- Opening Delimiter -

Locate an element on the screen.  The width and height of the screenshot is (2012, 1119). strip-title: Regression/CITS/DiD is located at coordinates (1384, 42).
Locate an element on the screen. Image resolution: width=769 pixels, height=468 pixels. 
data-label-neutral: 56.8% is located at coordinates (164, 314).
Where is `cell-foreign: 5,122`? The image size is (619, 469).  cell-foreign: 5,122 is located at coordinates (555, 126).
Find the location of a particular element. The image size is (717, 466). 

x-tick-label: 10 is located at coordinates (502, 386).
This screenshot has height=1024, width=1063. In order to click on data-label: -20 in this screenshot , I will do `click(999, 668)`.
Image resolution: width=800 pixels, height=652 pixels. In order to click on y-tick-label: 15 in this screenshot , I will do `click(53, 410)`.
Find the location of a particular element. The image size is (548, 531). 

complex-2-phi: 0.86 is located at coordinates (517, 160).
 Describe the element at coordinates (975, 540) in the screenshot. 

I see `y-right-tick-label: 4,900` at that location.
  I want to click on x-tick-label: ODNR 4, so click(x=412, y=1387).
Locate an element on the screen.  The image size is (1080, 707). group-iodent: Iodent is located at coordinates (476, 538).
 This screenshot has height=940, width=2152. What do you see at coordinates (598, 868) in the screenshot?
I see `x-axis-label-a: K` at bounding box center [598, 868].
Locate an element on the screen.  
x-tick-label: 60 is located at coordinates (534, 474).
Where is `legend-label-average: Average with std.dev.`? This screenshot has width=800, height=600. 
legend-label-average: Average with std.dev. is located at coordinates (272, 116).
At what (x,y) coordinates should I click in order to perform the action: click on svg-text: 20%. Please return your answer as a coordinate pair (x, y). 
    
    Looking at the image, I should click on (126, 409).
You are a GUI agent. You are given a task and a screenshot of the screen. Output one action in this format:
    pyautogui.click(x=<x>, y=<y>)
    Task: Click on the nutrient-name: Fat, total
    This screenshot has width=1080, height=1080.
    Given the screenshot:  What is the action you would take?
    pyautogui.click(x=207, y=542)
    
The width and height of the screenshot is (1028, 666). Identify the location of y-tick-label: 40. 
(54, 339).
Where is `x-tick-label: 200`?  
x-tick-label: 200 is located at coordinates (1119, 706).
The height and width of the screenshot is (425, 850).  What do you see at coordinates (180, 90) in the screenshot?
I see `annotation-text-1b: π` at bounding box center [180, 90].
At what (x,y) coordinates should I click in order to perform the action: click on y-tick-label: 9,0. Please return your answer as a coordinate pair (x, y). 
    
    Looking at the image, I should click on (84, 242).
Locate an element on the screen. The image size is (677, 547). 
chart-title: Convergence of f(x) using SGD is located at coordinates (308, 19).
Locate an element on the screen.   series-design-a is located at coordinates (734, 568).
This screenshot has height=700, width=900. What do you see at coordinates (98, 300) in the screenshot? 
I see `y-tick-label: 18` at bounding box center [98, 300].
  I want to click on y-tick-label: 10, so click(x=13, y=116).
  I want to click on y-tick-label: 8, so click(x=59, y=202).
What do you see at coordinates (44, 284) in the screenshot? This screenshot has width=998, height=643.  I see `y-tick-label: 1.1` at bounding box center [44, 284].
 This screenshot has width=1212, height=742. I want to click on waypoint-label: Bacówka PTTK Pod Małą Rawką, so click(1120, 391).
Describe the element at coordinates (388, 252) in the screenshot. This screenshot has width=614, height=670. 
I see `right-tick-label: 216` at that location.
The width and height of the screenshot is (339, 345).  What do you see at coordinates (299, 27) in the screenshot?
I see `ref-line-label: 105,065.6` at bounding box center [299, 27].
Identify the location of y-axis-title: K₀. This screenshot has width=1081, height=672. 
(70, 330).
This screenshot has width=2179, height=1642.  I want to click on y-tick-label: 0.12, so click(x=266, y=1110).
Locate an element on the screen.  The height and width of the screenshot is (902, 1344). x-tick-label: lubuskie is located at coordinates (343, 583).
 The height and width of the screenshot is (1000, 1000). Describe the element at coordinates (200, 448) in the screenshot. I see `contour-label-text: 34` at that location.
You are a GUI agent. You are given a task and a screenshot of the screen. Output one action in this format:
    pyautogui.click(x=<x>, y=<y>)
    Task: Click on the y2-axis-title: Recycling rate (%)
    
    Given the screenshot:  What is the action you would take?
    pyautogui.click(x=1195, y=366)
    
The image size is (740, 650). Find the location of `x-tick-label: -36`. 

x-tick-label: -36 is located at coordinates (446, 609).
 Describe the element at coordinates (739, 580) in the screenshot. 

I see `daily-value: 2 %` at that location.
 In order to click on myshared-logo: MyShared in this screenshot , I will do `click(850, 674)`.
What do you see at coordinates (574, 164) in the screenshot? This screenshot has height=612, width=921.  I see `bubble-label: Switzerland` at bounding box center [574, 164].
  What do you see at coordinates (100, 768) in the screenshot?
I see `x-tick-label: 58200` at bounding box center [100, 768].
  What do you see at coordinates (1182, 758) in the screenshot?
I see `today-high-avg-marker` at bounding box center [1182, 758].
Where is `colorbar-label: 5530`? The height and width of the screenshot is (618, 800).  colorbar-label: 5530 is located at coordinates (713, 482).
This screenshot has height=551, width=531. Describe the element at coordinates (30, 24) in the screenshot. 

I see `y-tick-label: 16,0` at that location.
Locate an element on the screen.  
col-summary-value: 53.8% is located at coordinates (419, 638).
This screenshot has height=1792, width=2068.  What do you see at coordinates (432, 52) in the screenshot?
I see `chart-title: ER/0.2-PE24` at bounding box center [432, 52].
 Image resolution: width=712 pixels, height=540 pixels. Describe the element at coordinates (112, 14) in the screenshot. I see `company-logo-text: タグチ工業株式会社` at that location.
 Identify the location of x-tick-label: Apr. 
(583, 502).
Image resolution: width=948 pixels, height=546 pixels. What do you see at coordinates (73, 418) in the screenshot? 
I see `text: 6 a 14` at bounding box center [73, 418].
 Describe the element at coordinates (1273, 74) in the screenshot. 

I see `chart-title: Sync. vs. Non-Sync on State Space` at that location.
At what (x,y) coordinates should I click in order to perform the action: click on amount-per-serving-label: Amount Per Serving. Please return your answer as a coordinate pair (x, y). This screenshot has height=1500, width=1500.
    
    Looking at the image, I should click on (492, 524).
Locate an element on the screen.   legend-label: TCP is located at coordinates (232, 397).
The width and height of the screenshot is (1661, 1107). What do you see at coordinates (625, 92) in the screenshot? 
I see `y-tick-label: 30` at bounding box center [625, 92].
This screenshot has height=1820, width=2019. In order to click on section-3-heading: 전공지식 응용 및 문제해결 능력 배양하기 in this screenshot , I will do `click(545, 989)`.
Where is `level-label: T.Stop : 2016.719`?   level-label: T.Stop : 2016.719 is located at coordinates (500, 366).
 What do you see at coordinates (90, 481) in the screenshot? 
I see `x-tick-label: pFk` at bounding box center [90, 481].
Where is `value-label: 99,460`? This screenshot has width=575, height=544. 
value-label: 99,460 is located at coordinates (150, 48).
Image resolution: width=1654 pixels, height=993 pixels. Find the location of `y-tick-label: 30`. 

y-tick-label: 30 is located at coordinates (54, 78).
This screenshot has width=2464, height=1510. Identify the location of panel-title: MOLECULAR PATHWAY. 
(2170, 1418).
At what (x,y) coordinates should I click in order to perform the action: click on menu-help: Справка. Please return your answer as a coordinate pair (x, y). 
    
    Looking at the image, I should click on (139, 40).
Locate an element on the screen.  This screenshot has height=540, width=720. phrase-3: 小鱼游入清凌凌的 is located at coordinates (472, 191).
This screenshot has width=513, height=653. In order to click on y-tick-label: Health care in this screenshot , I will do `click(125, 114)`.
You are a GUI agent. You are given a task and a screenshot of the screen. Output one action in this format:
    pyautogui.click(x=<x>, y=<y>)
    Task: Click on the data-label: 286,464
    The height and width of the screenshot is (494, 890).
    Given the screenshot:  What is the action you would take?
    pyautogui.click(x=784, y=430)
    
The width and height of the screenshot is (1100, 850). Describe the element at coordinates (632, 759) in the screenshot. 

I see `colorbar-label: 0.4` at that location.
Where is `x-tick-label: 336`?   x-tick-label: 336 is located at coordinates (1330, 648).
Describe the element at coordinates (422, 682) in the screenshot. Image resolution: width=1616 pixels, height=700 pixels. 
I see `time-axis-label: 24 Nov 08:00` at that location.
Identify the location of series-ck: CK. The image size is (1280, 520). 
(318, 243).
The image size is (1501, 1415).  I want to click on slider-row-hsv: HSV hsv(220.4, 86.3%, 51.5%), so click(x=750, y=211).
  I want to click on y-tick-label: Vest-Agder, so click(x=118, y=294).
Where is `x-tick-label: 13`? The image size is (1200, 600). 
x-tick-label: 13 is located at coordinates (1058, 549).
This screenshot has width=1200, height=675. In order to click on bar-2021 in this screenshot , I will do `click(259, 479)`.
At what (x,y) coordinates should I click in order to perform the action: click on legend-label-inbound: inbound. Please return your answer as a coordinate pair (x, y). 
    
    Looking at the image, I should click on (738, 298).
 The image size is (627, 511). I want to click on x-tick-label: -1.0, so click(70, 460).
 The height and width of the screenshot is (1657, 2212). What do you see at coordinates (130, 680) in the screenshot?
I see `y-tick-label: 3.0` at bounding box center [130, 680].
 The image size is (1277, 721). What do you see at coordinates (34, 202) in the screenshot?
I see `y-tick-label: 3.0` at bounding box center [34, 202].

- Closing Delimiter -

» **ASSIGNMENT**
Convert the lines above, from the one containing "Describe the element at coordinates (739, 580)" down to the one containing "center [73, 418].", into a Markdown table with two columns, No. and Entry, numbering each row and skipping blank lines.

» **ANSWER BOX**
| No. | Entry |
|---|---|
| 1 |  Describe the element at coordinates (739, 580) in the screenshot.  |
| 2 | I see `daily-value: 2 %` at that location. |
| 3 |  In order to click on myshared-logo: MyShared in this screenshot , I will do `click(850, 674)`. |
| 4 | What do you see at coordinates (574, 164) in the screenshot? This screenshot has height=612, width=921.  I see `bubble-label: Switzerland` at bounding box center [574, 164]. |
| 5 |   What do you see at coordinates (100, 768) in the screenshot? |
| 6 | I see `x-tick-label: 58200` at bounding box center [100, 768]. |
| 7 |   What do you see at coordinates (1182, 758) in the screenshot? |
| 8 | I see `today-high-avg-marker` at bounding box center [1182, 758]. |
| 9 | Where is `colorbar-label: 5530`? The height and width of the screenshot is (618, 800).  colorbar-label: 5530 is located at coordinates (713, 482). |
| 10 | This screenshot has height=551, width=531. Describe the element at coordinates (30, 24) in the screenshot.  |
| 11 | I see `y-tick-label: 16,0` at that location. |
| 12 | Locate an element on the screen.   |
| 13 | col-summary-value: 53.8% is located at coordinates (419, 638). |
| 14 | This screenshot has height=1792, width=2068.  What do you see at coordinates (432, 52) in the screenshot? |
| 15 | I see `chart-title: ER/0.2-PE24` at bounding box center [432, 52]. |
| 16 |  Image resolution: width=712 pixels, height=540 pixels. Describe the element at coordinates (112, 14) in the screenshot. I see `company-logo-text: タグチ工業株式会社` at that location. |
| 17 |  Identify the location of x-tick-label: Apr.  |
| 18 | (583, 502). |
| 19 | Image resolution: width=948 pixels, height=546 pixels. What do you see at coordinates (73, 418) in the screenshot?  |
| 20 | I see `text: 6 a 14` at bounding box center [73, 418]. |